In January, fintech companies led funding activity with $131.6 million raised.
Major funding rounds from Egyptian fintech companies ValU and NowPay supported the sector’s performance. Logistics and transport startups followed with $27.1 million in funding during the month.
Funding momentum shifted in February.
Logistics and transport became the largest funded sector in the month with $119.6 million raised.
Two deals drove the increase. Spiro, an electric mobility company operating across Africa, raised $57 million. Ride hailing company GoCab secured $45 million.
Fintech fell to fourth place in February with $54.1 million raised.
Energy and water startups ranked second with $94 million in funding.
The sector’s performance was largely driven by SolarAfrica, which raised $94 million to support solar energy projects.
The trend shows investors allocating capital to sectors linked to infrastructure, energy and mobility systems. Similar signals appeared in early 2025. In January 2025 fintech led funding activity while energy and water startups raised about half of fintech’s total funding.

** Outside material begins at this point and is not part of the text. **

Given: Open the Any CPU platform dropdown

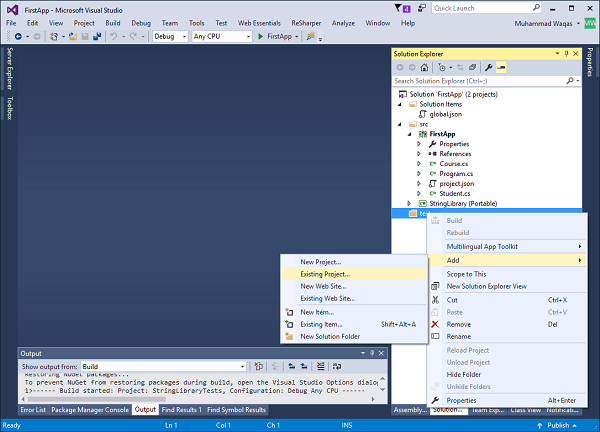Looking at the screenshot, I should [222, 36].
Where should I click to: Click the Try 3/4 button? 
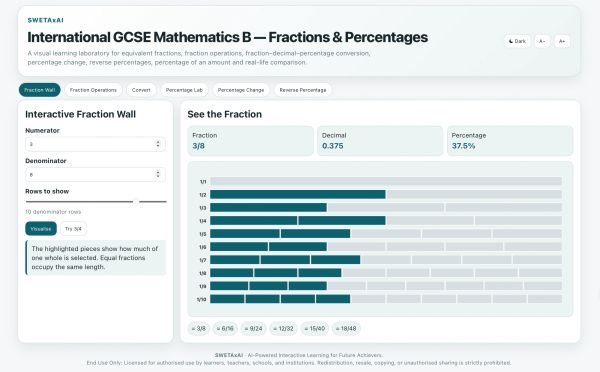pyautogui.click(x=73, y=228)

By February 2025 logistics and transport startups had raised more than half of fintech funding during the month. The early months of 2026 also saw new sectors attract capital.
Deep technology startups entered the funding mix. Nigerian defense technology company Terra Industries raised more than $33 million across two deals to expand advanced manufacturing operations.
Agriculture technology startups also recorded new funding activity. Agritech funding declined in 2025 to $168.1 million from $206.9 million in 2024. The slow pace continued in January 2026 when agritech startups raised about $200,000. Funding increased in February.
Egyptian food delivery and grocery platform Breadfast raised $50 million. Ethiopian agritech company Lovegrass secured $5 million. These deals pushed agritech funding for February to about $55 million.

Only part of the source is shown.